24 self-help projects funded

SDOP disburses $401,000 at home and abroad

by Evan Silverstein

 
             
 

NEW ORLEANS — The Presbyterian Committee on the Self-Development of People (SDOP) has approved grants totaling $400,980 to 24 self-help projects in the United States and around the world.

The money is from the One Great Hour of Sharing offering.
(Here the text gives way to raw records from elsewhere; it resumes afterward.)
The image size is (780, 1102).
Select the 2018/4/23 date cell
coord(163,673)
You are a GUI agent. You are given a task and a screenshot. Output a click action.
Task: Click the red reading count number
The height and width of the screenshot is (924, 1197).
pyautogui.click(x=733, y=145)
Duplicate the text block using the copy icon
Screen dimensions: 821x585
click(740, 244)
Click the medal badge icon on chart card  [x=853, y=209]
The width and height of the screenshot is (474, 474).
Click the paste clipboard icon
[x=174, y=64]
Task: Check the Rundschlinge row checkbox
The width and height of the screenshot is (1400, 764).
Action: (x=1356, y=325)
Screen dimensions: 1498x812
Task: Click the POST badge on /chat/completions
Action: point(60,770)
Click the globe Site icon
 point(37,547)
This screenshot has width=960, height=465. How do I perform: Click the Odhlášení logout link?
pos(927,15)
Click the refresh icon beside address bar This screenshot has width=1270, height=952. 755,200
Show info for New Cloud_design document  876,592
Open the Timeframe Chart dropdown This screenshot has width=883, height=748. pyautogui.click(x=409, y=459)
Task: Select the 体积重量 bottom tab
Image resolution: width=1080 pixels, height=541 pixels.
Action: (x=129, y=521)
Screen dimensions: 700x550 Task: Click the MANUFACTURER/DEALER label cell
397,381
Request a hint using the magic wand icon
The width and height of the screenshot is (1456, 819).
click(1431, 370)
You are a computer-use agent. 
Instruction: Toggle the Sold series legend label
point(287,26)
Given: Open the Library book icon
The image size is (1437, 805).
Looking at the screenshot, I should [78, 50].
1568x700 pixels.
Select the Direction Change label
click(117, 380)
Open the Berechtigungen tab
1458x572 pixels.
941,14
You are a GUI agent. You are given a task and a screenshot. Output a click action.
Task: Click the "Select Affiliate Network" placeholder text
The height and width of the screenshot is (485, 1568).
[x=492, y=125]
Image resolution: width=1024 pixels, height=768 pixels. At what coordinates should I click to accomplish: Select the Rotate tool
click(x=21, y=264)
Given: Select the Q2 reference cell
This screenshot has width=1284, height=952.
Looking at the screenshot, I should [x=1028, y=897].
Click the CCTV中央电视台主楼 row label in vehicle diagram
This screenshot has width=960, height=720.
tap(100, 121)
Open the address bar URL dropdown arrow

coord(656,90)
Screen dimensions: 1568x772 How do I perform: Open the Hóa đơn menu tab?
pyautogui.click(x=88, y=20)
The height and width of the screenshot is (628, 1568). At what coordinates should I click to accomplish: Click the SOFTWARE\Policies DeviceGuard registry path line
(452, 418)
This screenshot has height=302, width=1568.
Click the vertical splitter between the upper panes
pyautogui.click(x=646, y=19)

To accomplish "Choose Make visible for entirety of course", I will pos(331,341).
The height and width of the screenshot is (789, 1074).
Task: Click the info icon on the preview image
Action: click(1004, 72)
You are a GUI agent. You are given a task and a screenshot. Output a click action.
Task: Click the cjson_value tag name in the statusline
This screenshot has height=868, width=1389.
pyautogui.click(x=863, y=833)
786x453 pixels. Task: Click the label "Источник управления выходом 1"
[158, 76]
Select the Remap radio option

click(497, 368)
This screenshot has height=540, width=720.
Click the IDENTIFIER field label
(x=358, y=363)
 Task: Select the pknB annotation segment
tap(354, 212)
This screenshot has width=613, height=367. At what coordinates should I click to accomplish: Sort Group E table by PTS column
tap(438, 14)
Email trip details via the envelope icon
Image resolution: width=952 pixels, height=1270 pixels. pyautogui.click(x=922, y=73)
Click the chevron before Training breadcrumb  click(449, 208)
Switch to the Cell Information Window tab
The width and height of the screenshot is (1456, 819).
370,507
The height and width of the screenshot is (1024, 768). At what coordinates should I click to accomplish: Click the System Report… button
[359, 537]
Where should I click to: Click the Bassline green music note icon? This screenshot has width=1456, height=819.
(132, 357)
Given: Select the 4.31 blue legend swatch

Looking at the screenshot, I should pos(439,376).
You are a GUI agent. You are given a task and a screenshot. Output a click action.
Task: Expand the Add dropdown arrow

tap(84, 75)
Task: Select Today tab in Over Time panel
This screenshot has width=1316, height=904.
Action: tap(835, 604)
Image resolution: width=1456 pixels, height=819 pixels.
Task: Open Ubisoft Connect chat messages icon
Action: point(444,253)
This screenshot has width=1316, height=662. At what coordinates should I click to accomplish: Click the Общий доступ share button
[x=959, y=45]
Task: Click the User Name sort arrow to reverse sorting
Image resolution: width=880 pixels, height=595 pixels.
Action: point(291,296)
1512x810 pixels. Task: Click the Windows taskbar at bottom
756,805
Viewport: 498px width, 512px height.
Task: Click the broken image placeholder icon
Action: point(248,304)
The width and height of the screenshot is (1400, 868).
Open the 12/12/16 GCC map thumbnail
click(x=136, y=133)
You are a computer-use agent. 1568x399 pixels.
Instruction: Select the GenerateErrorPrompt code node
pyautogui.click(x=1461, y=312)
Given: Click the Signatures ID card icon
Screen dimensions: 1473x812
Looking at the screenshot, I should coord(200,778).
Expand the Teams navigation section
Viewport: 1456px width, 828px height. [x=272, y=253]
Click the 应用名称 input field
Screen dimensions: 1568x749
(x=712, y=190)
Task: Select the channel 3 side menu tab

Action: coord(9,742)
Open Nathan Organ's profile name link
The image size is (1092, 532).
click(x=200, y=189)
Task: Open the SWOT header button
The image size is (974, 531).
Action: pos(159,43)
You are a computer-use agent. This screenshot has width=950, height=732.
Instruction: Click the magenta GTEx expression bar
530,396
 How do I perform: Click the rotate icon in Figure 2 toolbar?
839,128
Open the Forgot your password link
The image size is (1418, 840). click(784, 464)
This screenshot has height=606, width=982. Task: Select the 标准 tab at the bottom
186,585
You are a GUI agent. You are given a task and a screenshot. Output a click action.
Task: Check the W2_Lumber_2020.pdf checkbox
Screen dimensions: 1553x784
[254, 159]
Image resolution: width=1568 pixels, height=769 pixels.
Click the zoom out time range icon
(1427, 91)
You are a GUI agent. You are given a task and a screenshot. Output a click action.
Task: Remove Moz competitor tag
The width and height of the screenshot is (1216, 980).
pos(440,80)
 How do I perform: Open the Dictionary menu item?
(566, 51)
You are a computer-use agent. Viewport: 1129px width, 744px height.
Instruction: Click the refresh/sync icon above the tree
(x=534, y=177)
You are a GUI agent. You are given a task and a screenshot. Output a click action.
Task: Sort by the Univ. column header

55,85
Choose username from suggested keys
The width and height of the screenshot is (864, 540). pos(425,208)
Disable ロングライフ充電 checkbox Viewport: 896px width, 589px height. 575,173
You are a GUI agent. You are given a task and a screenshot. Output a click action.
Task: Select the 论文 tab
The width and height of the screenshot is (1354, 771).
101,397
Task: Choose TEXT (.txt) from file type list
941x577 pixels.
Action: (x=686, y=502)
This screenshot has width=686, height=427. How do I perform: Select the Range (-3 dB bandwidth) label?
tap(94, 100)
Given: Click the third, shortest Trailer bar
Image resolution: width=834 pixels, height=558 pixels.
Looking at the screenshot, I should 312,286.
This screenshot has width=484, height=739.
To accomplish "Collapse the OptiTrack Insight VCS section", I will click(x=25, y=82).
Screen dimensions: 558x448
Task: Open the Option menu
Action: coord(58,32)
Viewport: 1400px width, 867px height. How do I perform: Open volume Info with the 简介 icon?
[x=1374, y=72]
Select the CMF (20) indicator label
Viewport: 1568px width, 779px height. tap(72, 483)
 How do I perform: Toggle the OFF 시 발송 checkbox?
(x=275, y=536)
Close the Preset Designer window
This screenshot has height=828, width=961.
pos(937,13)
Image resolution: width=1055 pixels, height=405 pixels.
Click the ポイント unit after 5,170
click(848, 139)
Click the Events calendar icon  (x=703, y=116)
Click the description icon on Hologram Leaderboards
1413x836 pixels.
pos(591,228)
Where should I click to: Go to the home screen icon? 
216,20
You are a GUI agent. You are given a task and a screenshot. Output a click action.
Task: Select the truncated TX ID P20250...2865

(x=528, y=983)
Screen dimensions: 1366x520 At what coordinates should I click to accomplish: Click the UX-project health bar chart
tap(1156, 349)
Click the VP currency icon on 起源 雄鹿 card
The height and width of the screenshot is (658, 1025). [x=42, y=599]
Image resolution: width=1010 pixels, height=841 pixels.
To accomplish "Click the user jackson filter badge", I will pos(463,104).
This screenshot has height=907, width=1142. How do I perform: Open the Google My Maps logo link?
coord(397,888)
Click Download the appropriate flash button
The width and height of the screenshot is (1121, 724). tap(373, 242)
The national SDOP, which met here Jan. 23-24, enables members and non-members of the Presbyterian Church (USA) to form partnerships with oppressed and disadvantaged people in order to help them achieve self-sufficiency.

The projects and grants:

  • American United Forces, Sioux City, IA, $20,000 to an immigrants’ co-op that makes and sells a range of products.
  • Grass Roots Organizing (GRO), Mexico, MO, $35,000 to support a group that advocates for equal access to basic healthcare without regard to ability to pay.
  • Valley Transportation, Valley, NE, $32,100 to a non-profit co-op that provides transportation for elderly and disabled people.
  • Empower Women To Be Self-Sufficient, Raices Latinas, Holyoke, MA, $35,000 to a group that provides training, education and guidance to low-income Latino women.
  • Excalaber Cards Development Group, Roxbury, MA, $20,000 to a greeting-card business operated by 10 former prison inmates.
  • Food Not Bombs, Rochester, NY, $25,000 to improve food-handling and storage facilities and educational and recreational space for a project that aids the poor and oppressed.
  • Citizens For A Better Greenville, Greenville, MS, $15,000 to a group that helps low-income people address their problems through political and economic action.
  • The Northside Neighborhood Council, Palatka, FL, $17,655 to provide training and seed grants to low-income business people in minority communities.
  • The Southside Community Center, Lancaster, SC, $14,000 to be used to buy and renovate a building for use as a community center for low-income people, especially single parents and seniors.
  • The Parents of Children’s World, Laurinburg, NC, $9,000 to help a multicultural group of low-income parents correct plumbing problems at a preschool/daycare facility.
  • The Women’s Collective, San Francisco, CA, $15,000 to provide training in social skills, safety and “job-survival English” to low-income Latino women.
  • Casa del Pueblo Cooperative, Los Angeles, CA, $20,000 to a group of unemployed and low-income immigrants that operates a health-products store.
  • Rio Bravo Residents Association, Albuquerque, NM, $15,000 to help low-income residents organize to improve housing conditions.
  • The Bakersfield Performing Arts and Philanthropic Society, Bakersfield, CA, $19,575 to a collective of 27 performing artists.
  • Fruit Farmer, Rio Chico Andino, Machanchaca, Huaura, Peru, $16,800 to irrigate orchards controlled by a cooperative of 80 farmers.
  • Femme Debout (Standing Woman), Masina, Kinshasa, Congo, $16,500 to help pay for a flour mill where Congolese women can grind and store their own maize, manioc and soya and work toward self-sustenance.
  • ACEN Widows Concern (ACW), Apac, Uganda, $9,130 to help a subsistence-farming organization of widows and young people improve a goat-raising operation.
  • Kinshasa Pig Farm Association, Kinshasa, Congo, $9,120 to help buy 800 square meters of land and build a complex of pig pens.
  • Indira Mahila Self Help Group, Cuddapah District, India, $8,945 to a group of women who break up stone and make gravel for sale to builders.
  • Christians Together Against Poverty (CRECOP), Kinshasa, Congo, $12,170 to a cooperative that produces chickens and eggs.
  • Sewing Project, Young Orphans, Khartoum, Sudan, $6,600 to be used to buy equipment and materials for a sewing cooperative formed by a group of 13 orphans.
  • Chimbenas Women’s Association in Action, San Jose de Chimbo, Bolivar, Ecuador, $5,885 for a sewing machine to be used in a micro-business that makes and sells clothing.
  • Development Committee “El Rincon,” San Martin Jilotepeque, Chimaltenango, Guatemala, $12,500 to help a group of landowners restore deforested land and build cooking stoves that conserve wood and improve family health.
  • Cooperativa Agro-Pecuaria de Nyamatona, Chimoia, Mozambique, $11,000 to enable 15 low-income families to raise and grow enough food to sustain them for one year.

The national committee also authorized 21 presbytery-level and four synod-level SDOP committees to allocate funds to local projects within their bounds.